The play went to review with Oakland's players jumping up and down near the mound. Blue Jays manager John Gibbons immediately emerged from the dugout to challenge, and A's players stood together waiting out the review that took 2 minutes, 45 seconds before they celebrated again.
"It's awkward. That's a tough position to be in. The whole time we were thinking, `If they turn this over we're going to look like a bunch of idiots out here,"' said Josh Reddick, who scored the winning run from third base. "Once they ruled him safe, we had planned we were going to sprint off with no high-fives. That was a tough situation to be in, just waiting and waiting. It felt like the longest replay we've had all year."

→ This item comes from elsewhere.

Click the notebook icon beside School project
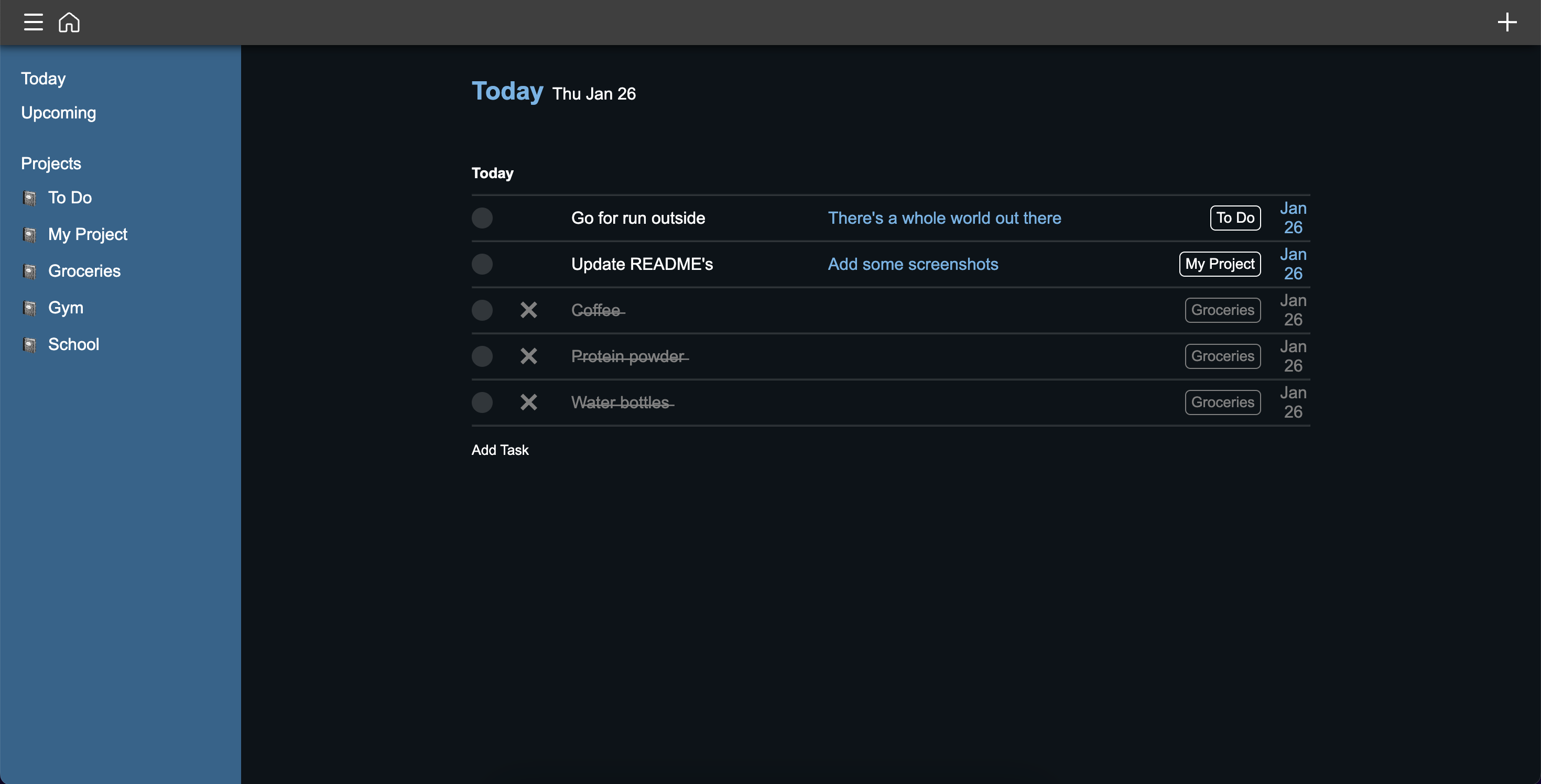The image size is (1541, 784). [x=29, y=344]
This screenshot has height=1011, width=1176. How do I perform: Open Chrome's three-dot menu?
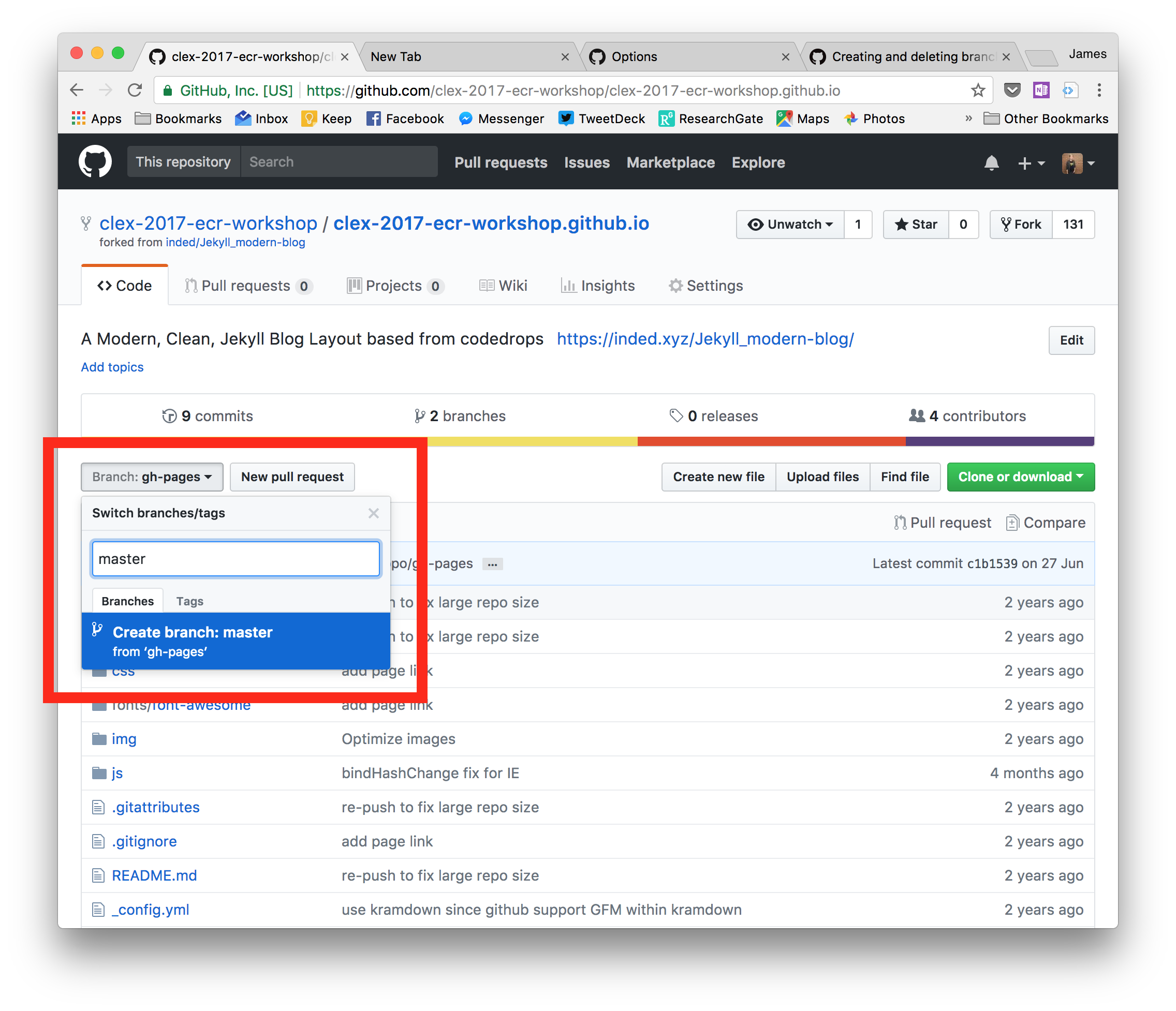click(1099, 91)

Davis barely beat the throw by shortstop Jose Reyes, for his fifth career walkoff hit and first since July 1, 2014. That ended the 3-hour, 49-minute game.
"That's part of the process now, but it's over," Gibbons said.
Reddick hit a one-out double against Roberto Osuna (1-4) to start things off in the bottom of the 10th.
A's manager Bob Melvin watched all the drama from inside after being ejected in the fifth.
"You look at it real time and it's close," Melvin said. "They stayed with what we're told they're supposed to do, is if there's no definitive overturn, you stay with it. That was a little nerve-racking sitting there waiting on the verdict."
Fernando Rodriguez (1-1) pitched the top half of the 10th for the win.
A's closer Tyler Clippard blew a second straight save opportunity in the ninth to waste a strong start by All-Star Sonny Gray. Clippard loaded the bases with no outs then struck out former A's star Josh Donaldson on a 3-2 pitch for the first out. He then walked Jose Bautista to force home the tying run.
Gray gave up nine hits and two runs, struck out three and walked two in seven innings. Edward Mujica worked the eighth then gave way to Clippard, who blew a save Saturday against the Twins.
Clippard walked leadoff batter Danny Valencia before Devon Travis doubled.
Josh Phegley and Stephen Vogt each hit RBI singles for Oakland and Jake Smolinski drove in a run for the fourth straight game with a sacrifice fly.
Toronto's Danny Valencia homered in the seventh, but Gray did enough to help put Oakland in position for a third straight series win heading into Thursday's rubber game.
"When you're playing it happens so fast that you don't have a good idea. But when you come back and look at it on replay, everybody in this clubhouse feels like he was out," Valencia said. "Unfortunately we couldn't get it overturned."
Smolinski has seven RBIs in his past four games and has played in six games for Oakland since being claimed from division rival Texas.
Felix Doubront made his fifth career start against the A's and has gone five innings in only one of those outings.